The new approach won approval at the bishops’ historic three-week October assembly in which Pope John Paul II called for stronger missionary efforts. The session issued a report, “New Evangelization, Human Promotion, Christian Culture: Jesus Christ Yesterday, Today, and Forever.”
The long debates over the document’s contents, however, stirred old tensions on several issues. For example, the bishops split on how to observe the 500th anniversary of Christianity in the Americas. Along with the Pope, some saw the commemoration as a chance to repent for abuses committed in converting native peoples and African slaves. Others embraced Catholic triumphalism, symbolized in Santo Domingo’s massive, multimillion-dollar monument to Christopher Columbus. Shaped like a cross, the memorial was built by the government of the Dominican Republic, which evicted thousands of the poor to make room.
A Church In Panic?
Similar contention swirled around ecumenism, signaling the growing potential for conflict between the Roman Church and the “sects,” as many Latin American clerics refer to an assortment of Pentecostal, fundamentalist, and quasi-Christian groups.
“Many people in the Catholic Church are now in panic,” said Ricardo Pietrantonio, a pastor from Buenos Aires and a representative of the World Lutheran Federation. Catholic leaders have had the attitude that Latin America was their “property,” a false assumption, Pietrantonio said.
Pietrantonio and other mainline Protestants accepted a Vatican invitation to come to Santo Domingo as observers, but the so-called sects were not invited. The guests, however, became entangled in a series of disputes, which indicated that ecumenism will become more difficult for the church as it tries to match the success of the sects.

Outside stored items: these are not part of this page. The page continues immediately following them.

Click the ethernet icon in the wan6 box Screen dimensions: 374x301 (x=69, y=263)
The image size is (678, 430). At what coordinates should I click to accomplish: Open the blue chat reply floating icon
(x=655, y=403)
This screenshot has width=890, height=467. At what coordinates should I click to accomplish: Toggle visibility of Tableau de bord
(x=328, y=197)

In one incident, a leading bishop, pressured by others unhappy with the pastors’ presence, hinted that two Protestant guests should withdraw from a committee set up to draft the final document’s statement on ecumenism, interreligious dialogue, new religious movements, and sects. The departure of the Protestants sparked furor among prelates in favor of dialogue, and the pastors were quickly asked to return. In another episode, hardliners tried to write their own harsher alternative statement on the sects, but protests by ecumenical forces foiled the move. The final document stated that ecumenism was a priority for the church. Yet, it contains sharp words that ecumenical bishops wanted out.

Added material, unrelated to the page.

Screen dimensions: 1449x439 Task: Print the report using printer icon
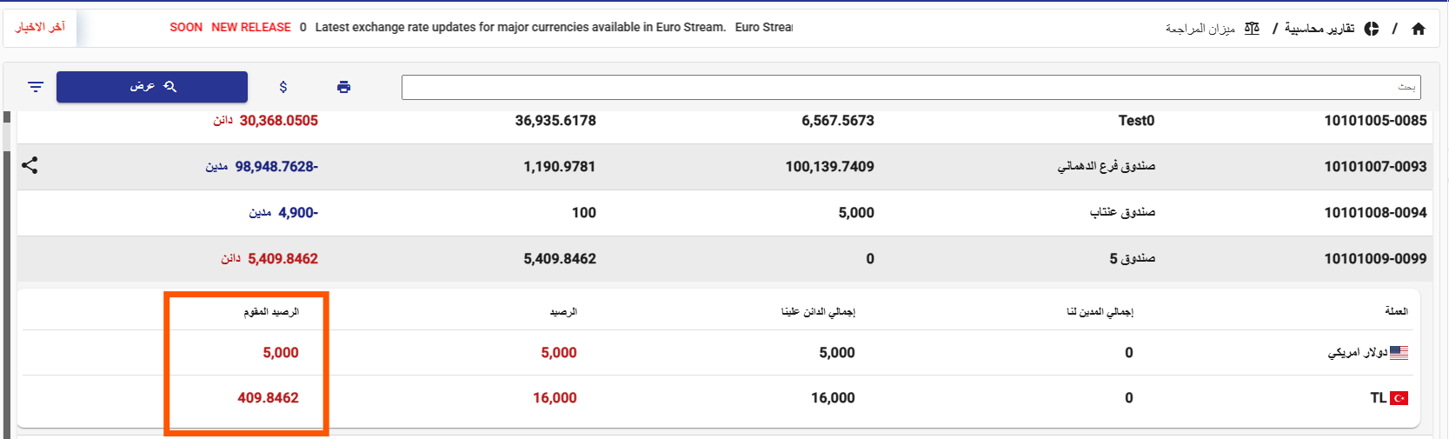pos(344,87)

Santo Domingo’s message diverged from previous gatherings in Medellín, Colombia, in 1968 and Puebla, Mexico, in 1979, which emphasized liberation theology and the “preferential option for the poor.” Since the rise of John Paul II, Catholic progressives in Latin America have suffered a series of setbacks under fire from conservative bishops and the Vatican. Times have also changed politically with the emergence of democracy throughout Latin America. With political freedom on the rise, the church is no longer needed as “the voice of the voiceless.” Progressives have also lost ground due to disenchantment with socialism.
“Liberation” Vetoed
The word liberation was left out of the Santo Domingo conclusions, although social issues and the now “evangelical” option for the poor remained a central theme. A number of bishops angrily accused the Vatican of manipulating the meeting to shift the Latin church’s emphasis on the social agenda back to the far more spiritual and universal outlook of the pre-Vatican II era.
The church’s situation in a vastly changed world is increasingly putting evangelization and the sects at the top of the agenda. Meanwhile, in some countries, such as Nicaragua and Mexico, bishops are seeking to resurrect the kind of privileges typical of past church-state alliances. Such relationships would heighten tensions between Catholics and the sects. Mauro Encamación Figueredo, a deacon at a small Pentecostal church in one of Santo Domingo’s poorest neighborhoods, seemed oblivious to the bishops’ assembly, and he said he was resentful of what he sees as the church’s privileged position here.
Liberal bishops, as well as Pietrantonio, played down the discord over ecumenism, but the Lutheran pastor pointed out that many bishops seemed to lack an understanding of Protestant history and the distinctions among denominations. “This world is going to have religious pluralism,” and the solution is to “coexist, not combat,” Pietrantonio said.
By Ken Serbin in Santo Domingo.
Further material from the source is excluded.